Cohesion and Adhesion
Cohesive forces bind similar molecules together, while adhesive forces bind molecules to different substances. These forces are important in phenomena such as capillary action.
Capillary Action
Capillary action is the rise of liquids in narrow tubes due to adhesive and cohesive forces. Water rises in glass due to stronger adhesive forces, while mercury forms a convex meniscus due to stronger cohesive forces.
Phase Changes
Types of Phase Changes
A phase change is the conversion from one state of matter to another, involving energy transfer. Common phase changes include melting, freezing, vaporization, condensation, sublimation, and deposition.
Energy Changes in Phase Transitions
Heat of fusion (ΔHfus): Energy required to melt a solid at its melting point.
Heat of vaporization (ΔHvap): Energy required to vaporize a liquid at its boiling point.
Heat of sublimation (ΔHsub): Energy required to convert a solid directly to a gas.
Heating Curves
A heating curve shows the temperature of a substance as heat is added. Plateaus represent phase changes where temperature remains constant as energy is used to change state.
Critical Temperature and Pressure; Supercritical Fluids
Substances have characteristic critical temperatures and critical pressures. Above these values, the liquid and gas phases become indistinguishable, forming a supercritical fluid with unique solvent properties.
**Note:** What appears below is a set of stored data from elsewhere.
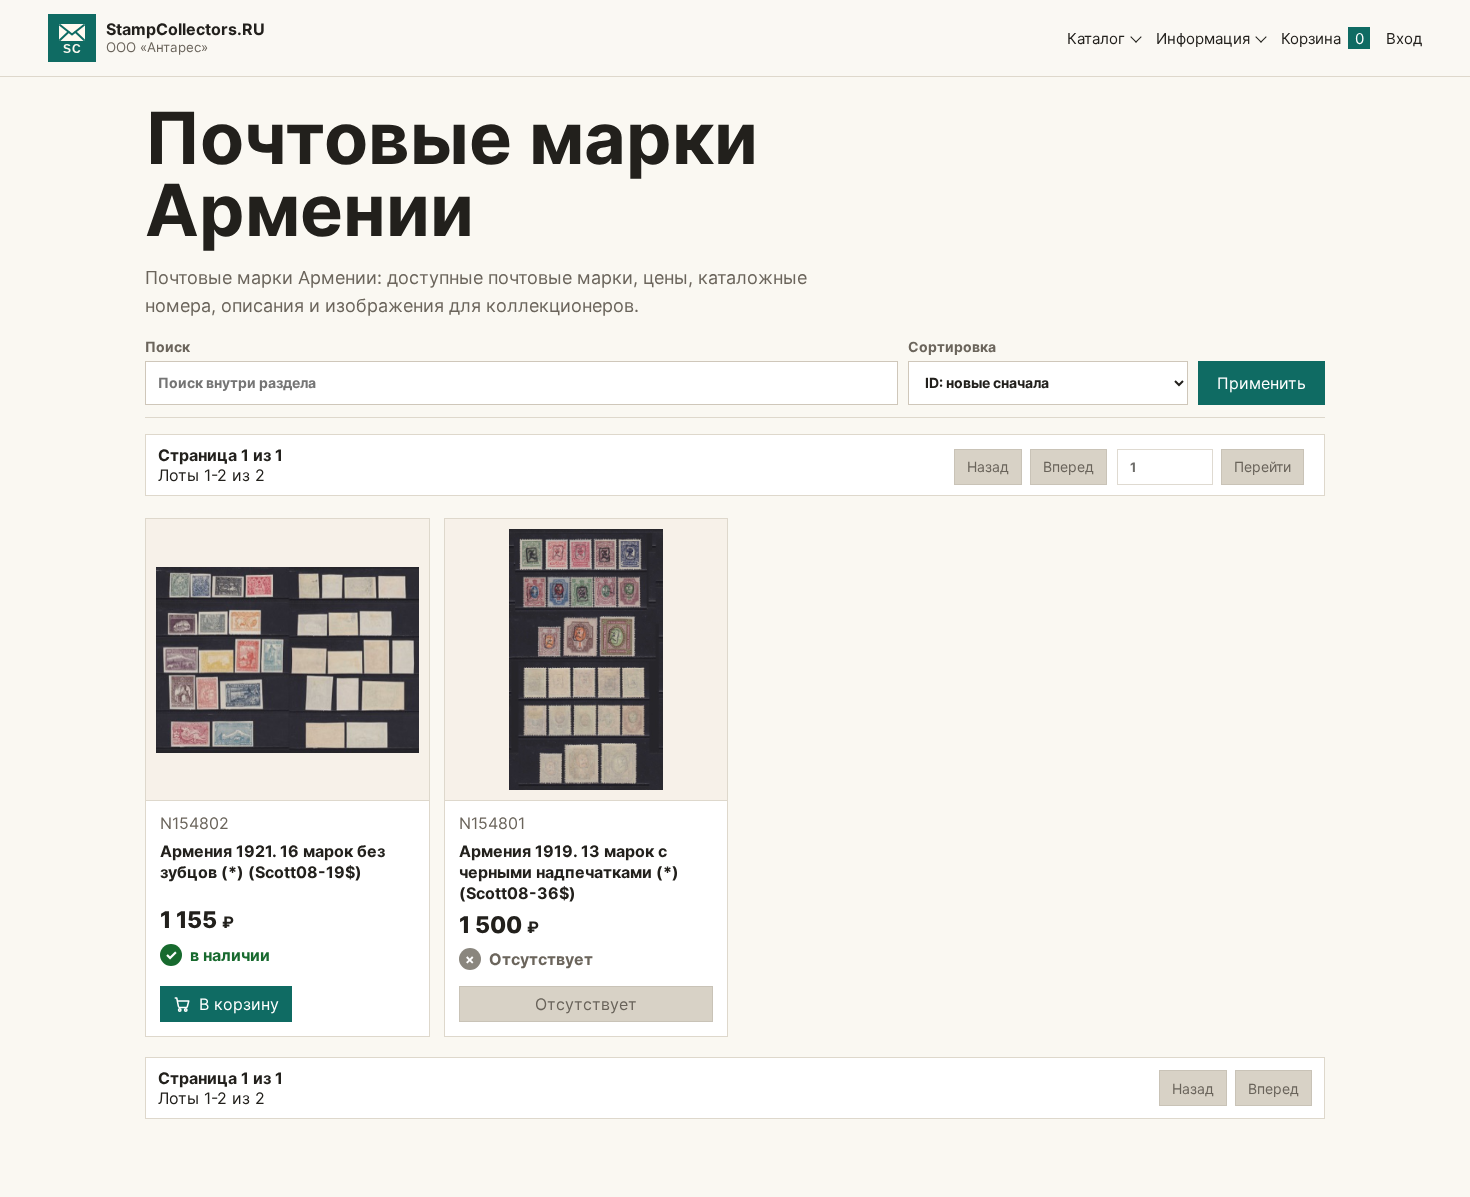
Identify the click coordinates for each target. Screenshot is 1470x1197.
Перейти (1262, 466)
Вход (1404, 38)
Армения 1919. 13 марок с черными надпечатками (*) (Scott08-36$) (569, 872)
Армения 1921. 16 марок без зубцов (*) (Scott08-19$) (272, 861)
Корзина (1322, 38)
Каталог (1096, 38)
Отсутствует (586, 1004)
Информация (1203, 38)
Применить (1261, 383)
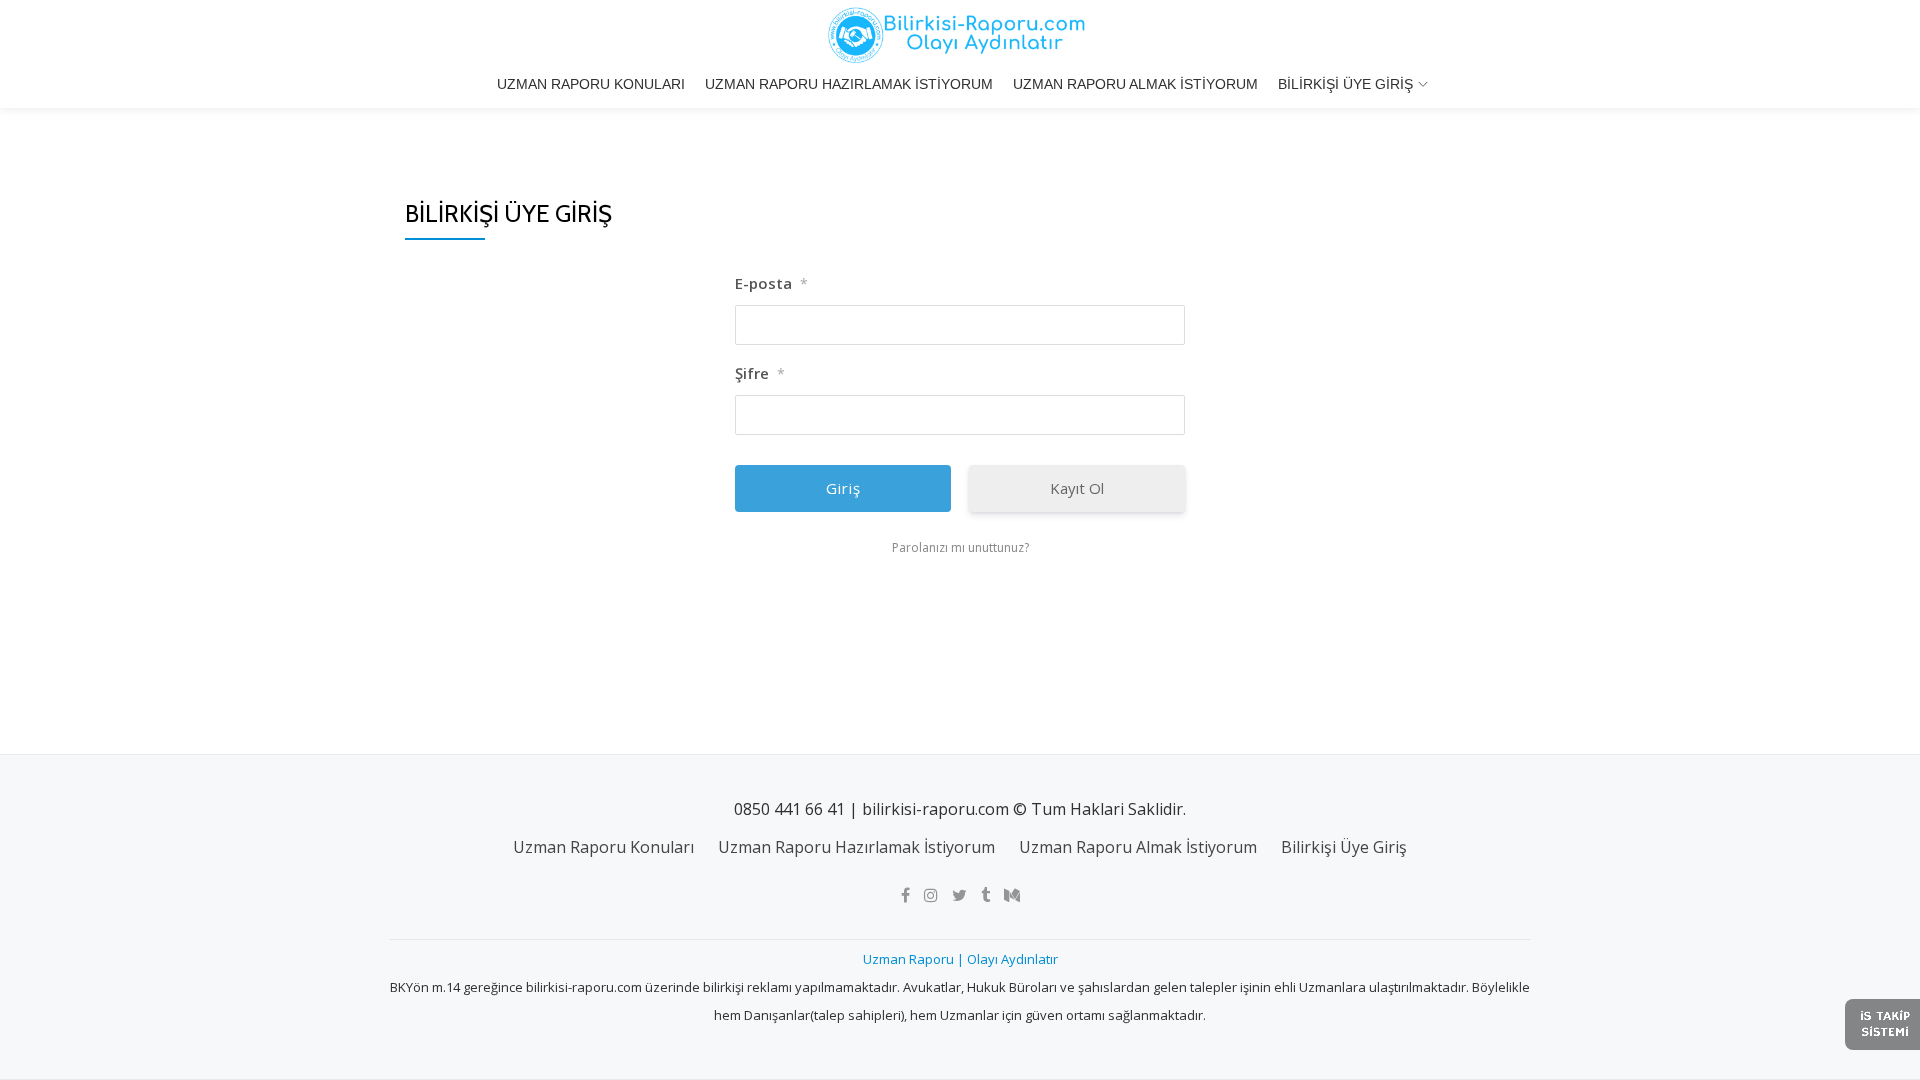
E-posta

Substance | Critical Temperature (K) | Critical Pressure (MPa) |
|---|---|---|
Nitrogen, N2 | 126.1 | 3.39 |
Argon, Ar | 150.9 | 4.86 |
Oxygen, O2 | 154.4 | 5.04 |
Methane, CH4 | 190.0 | 4.60 |
Carbon dioxide, CO2 | 304.3 | 7.40 |
Phosphine, PH3 | 324.4 | 6.54 |
Propane, C3H8 | 370.0 | 4.26 |
Hydrogen sulfide, H2S | 373.5 | 9.01 |
Ammonia, NH3 | 405.6 | 11.30 |
Water, H2O | 647.6 | 22.06 |
Vapour Pressure
Definition and Temperature Dependence
Vapour pressure is the pressure exerted by a vapor in equilibrium with its liquid at a given temperature. As temperature increases, more molecules have enough kinetic energy to escape the liquid phase, increasing vapor pressure.
Dynamic Equilibrium
When the rate of evaporation equals the rate of condensation, the system is at dynamic equilibrium and the vapor pressure remains constant.
Boiling Point and Vapor Pressure
The boiling point of a liquid is the temperature at which its vapor pressure equals the external (atmospheric) pressure. The normal boiling point is defined at 760 torr (101.3 kPa). Substances with weaker intermolecular forces have higher vapor pressures and lower boiling points.
Estimating Boiling Point from Vapor Pressure Curves
To estimate the boiling point at a given pressure, locate the pressure on the vapor pressure curve and find the corresponding temperature. For example, diethyl ether boils at about 27°C under 0.80 atm (81 kPa) pressure.